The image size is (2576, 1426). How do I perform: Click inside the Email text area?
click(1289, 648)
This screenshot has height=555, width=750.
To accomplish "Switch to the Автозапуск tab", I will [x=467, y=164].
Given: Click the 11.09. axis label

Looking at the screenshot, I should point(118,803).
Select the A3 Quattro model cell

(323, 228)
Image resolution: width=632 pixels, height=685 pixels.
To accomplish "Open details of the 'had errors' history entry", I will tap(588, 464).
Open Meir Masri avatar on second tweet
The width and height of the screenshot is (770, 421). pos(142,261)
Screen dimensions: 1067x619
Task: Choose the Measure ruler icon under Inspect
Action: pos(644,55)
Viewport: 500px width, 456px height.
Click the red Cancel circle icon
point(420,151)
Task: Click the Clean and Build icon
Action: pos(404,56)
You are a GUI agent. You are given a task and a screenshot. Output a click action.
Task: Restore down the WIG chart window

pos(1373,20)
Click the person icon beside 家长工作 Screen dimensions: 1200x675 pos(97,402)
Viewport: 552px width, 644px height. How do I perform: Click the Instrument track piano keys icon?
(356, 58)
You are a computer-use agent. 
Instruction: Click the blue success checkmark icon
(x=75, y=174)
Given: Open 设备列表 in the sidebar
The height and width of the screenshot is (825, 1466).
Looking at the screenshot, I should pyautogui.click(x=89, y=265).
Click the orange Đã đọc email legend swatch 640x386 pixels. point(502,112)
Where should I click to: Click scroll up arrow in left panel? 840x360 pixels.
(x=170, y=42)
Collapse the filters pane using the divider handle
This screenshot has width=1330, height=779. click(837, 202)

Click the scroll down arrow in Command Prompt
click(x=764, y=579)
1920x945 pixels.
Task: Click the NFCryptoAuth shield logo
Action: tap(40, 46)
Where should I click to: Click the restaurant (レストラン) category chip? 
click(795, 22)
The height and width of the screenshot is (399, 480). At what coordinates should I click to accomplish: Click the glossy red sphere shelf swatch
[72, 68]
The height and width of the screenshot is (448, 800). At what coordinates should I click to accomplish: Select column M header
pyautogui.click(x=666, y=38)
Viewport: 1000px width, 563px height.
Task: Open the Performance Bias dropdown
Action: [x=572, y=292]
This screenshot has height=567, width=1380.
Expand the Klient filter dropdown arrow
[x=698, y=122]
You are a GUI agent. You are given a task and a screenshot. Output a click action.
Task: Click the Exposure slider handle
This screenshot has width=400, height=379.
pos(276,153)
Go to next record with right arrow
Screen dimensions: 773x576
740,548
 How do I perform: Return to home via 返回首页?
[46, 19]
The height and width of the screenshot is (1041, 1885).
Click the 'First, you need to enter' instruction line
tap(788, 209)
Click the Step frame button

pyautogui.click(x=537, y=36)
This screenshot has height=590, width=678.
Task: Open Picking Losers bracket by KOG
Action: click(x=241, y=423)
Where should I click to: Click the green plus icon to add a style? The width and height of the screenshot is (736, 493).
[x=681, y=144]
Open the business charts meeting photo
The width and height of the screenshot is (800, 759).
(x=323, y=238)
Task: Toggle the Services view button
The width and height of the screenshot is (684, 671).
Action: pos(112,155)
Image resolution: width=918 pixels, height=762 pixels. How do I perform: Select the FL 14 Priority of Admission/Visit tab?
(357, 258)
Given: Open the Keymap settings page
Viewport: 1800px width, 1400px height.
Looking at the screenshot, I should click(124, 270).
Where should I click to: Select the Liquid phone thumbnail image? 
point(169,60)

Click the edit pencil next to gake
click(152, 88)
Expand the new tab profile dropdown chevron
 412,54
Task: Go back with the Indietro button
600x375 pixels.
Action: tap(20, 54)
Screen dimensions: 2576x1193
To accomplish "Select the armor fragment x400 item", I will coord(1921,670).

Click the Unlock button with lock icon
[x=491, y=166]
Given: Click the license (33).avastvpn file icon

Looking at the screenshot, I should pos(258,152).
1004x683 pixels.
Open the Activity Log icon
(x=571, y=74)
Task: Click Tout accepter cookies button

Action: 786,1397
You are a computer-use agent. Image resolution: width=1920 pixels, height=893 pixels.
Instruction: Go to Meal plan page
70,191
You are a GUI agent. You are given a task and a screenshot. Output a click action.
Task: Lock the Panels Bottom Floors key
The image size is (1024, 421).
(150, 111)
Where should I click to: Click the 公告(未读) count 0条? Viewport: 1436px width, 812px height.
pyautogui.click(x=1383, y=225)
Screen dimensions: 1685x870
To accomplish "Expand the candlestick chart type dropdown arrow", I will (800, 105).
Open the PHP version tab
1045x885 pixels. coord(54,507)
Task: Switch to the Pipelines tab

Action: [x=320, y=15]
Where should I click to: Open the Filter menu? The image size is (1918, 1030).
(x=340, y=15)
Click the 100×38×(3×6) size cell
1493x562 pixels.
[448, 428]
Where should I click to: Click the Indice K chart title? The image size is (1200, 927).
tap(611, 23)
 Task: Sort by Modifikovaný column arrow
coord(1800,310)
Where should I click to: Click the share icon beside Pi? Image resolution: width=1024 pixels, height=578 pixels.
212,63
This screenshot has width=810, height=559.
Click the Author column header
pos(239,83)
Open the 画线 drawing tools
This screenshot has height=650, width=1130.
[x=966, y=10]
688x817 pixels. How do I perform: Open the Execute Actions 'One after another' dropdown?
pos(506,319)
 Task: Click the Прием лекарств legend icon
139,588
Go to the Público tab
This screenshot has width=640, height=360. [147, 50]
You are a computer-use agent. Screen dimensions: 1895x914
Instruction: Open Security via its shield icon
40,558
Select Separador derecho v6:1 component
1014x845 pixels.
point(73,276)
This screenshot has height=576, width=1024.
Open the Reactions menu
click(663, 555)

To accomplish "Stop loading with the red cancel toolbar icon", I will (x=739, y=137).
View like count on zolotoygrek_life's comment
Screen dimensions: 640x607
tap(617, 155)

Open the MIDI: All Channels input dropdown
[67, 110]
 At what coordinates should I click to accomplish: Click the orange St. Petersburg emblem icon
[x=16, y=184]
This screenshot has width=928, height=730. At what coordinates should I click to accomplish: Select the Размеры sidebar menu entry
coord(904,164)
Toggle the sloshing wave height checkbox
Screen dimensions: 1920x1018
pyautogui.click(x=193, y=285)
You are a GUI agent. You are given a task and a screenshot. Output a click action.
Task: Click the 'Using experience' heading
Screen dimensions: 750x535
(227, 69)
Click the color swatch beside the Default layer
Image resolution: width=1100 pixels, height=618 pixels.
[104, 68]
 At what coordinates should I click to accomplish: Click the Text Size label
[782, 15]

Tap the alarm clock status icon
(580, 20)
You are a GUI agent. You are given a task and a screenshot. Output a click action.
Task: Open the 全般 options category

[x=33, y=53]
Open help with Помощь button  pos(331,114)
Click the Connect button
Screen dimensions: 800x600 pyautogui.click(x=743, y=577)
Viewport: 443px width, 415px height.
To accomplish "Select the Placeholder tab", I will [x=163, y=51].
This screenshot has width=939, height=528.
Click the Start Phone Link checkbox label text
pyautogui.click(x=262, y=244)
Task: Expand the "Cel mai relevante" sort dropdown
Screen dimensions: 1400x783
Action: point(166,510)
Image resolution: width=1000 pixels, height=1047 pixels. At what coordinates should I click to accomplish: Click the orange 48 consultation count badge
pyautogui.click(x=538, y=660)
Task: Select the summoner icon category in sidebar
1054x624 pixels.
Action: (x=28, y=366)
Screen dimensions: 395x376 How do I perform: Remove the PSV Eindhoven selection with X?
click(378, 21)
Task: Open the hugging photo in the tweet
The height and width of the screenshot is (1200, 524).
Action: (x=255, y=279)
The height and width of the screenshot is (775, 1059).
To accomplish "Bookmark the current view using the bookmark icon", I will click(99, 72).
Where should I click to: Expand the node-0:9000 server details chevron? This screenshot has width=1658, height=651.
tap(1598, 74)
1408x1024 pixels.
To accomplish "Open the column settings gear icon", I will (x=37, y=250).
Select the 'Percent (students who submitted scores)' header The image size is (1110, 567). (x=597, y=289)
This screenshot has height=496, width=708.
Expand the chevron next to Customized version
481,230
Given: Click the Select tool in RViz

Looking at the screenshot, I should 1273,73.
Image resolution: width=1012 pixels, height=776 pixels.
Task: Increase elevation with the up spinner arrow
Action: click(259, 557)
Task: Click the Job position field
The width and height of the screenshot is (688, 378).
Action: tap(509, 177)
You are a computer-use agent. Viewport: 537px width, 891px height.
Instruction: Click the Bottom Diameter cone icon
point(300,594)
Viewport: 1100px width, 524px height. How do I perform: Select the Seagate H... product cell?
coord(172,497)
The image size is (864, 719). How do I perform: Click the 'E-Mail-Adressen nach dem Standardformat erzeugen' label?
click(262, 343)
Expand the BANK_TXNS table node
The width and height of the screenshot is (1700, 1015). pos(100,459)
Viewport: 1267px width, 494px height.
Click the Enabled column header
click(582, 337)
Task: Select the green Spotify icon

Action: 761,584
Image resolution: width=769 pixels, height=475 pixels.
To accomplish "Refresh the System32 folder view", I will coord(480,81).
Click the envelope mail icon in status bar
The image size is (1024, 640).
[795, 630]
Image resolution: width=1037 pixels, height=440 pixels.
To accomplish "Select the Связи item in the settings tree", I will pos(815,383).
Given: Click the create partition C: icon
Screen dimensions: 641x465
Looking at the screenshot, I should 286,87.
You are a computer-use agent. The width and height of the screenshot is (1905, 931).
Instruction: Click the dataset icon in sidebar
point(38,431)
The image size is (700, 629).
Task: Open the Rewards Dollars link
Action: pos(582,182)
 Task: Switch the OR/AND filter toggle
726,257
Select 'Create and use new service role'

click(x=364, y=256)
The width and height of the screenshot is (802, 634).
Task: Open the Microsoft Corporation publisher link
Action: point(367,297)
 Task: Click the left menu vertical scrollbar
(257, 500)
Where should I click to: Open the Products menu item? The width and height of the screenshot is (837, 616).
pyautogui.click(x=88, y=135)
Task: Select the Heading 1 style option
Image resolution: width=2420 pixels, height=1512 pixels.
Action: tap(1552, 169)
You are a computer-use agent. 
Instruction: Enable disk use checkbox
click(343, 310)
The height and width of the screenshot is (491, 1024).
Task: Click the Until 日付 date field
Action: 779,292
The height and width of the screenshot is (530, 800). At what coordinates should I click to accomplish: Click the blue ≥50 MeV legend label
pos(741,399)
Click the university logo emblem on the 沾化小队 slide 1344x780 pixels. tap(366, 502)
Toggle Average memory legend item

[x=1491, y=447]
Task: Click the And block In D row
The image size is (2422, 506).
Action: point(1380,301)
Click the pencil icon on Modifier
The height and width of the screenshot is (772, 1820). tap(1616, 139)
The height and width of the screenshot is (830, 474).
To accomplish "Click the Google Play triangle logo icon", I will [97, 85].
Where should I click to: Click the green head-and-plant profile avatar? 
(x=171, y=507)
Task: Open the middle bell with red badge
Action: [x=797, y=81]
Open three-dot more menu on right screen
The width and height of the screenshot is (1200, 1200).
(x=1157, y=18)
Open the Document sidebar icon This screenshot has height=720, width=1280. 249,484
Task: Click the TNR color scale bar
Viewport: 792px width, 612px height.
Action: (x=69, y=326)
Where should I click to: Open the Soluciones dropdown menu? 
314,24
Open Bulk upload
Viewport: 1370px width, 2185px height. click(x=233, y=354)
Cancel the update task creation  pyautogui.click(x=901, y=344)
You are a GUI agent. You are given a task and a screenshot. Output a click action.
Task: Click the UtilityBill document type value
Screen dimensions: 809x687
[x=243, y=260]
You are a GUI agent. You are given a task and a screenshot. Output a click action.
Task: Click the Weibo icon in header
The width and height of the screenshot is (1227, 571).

---+---

Please say how many lines in the records above contain the string "settings", giving no other words.

◆ **Finished exercise**
3